LDS children and missionaries (and the majority of the latter are barely of age) are often the people who interact the most with non-Mormons on a daily basis, and thus are kind of the "face" of the Church to non-Mormons a lot of the time. As a result, they're frequently the ones who actually experience the brunt of antagonism towards the Church, which only reinforces the distrust they've already been taught to feel towards the rest of the world.
It's not that the Church doesn't deserve this antagonism, but a lot of people seem to take this enormous pride in showing up Mormon teenagers who have spent most of their lives under intense social pressure, instruction, expectation, and close observation from both their peers and from older authorities in the Church (it largely operates on seniority, so young unmarried people in particular tend to have very little power within its hierarchies).
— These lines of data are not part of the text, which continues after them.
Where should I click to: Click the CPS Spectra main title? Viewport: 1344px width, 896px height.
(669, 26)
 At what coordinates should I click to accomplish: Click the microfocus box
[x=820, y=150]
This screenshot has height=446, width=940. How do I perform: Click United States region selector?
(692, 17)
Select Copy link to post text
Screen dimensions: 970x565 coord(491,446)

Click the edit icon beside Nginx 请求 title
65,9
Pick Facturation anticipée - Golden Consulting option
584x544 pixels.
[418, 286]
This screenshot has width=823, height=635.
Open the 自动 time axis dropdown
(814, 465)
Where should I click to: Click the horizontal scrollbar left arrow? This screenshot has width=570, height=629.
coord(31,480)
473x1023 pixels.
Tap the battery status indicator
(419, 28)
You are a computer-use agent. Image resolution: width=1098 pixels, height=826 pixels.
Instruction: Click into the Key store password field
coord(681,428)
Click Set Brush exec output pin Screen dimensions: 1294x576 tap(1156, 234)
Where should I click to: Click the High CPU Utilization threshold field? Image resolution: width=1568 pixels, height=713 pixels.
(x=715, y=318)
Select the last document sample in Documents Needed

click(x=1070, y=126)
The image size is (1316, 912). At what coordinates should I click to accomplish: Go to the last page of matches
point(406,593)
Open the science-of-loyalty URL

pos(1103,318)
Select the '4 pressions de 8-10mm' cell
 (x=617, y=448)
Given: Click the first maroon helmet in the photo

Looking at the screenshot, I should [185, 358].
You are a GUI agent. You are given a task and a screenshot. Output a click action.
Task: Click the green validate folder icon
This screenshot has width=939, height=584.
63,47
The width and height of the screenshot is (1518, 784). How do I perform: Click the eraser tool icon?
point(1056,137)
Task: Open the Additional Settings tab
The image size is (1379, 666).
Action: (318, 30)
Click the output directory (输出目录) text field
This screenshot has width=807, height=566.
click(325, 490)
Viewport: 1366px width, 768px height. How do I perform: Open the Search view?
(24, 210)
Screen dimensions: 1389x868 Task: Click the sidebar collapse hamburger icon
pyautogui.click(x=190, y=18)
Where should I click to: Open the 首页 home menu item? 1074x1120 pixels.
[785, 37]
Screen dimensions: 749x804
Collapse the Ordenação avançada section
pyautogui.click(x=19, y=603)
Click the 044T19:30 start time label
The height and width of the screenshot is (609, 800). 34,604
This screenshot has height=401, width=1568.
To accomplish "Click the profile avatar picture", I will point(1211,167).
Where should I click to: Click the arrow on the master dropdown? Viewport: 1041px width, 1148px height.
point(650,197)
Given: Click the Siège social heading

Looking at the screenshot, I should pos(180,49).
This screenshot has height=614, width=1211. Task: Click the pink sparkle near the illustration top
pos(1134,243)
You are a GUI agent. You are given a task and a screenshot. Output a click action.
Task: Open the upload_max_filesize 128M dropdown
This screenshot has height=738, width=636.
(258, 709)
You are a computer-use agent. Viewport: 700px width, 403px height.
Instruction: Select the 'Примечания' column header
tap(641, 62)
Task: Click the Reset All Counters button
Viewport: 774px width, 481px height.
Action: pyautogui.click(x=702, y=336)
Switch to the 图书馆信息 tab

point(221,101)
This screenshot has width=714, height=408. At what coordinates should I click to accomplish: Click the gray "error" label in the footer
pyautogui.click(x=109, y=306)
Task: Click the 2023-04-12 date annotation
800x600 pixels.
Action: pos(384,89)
Being "owned" for clout by non-Mormons doesn't prove anything to most of them except that their leaders and parents are right and they can't trust people outside the Church.
The fact that the Church usually does provide a tightly-knit community, a distinct and familiar culture, and a well-developed infrastructure for supporting its members' needs as long as they do [xyz] means that there can be very concrete benefits to staying in the Church, staying closeted, whatever. So if, additionally, a Mormon kid has every reason to think that nobody outside the Church is going to extend compassion or kindness towards them, that the rest of the world really is as hostile and dangerous as they've been told, the stakes for leaving are all the higher, despite the costs of staying.
So people from "outside" who disrupt this narrative of a hostile, threatening world that cannot conceivably understand their experiences or perspectives can be really important. It's important for them to know that there are communities and reliable support systems outside the Church, that leaving the Church does not have to mean being a pariah in every context, that there are concrete resources outside the Church, that compassion and decency in ordinary day-to-day life is not the province of any particular religion or sect and can be found anywhere. This kind of information can be really important evidence for people to have when they are deciding how much they're willing to risk losing.
So yeah, all of this is to say that you're doing a good thing that may well provide a lifeline for very vulnerable people, even if you don't personally see results at the time.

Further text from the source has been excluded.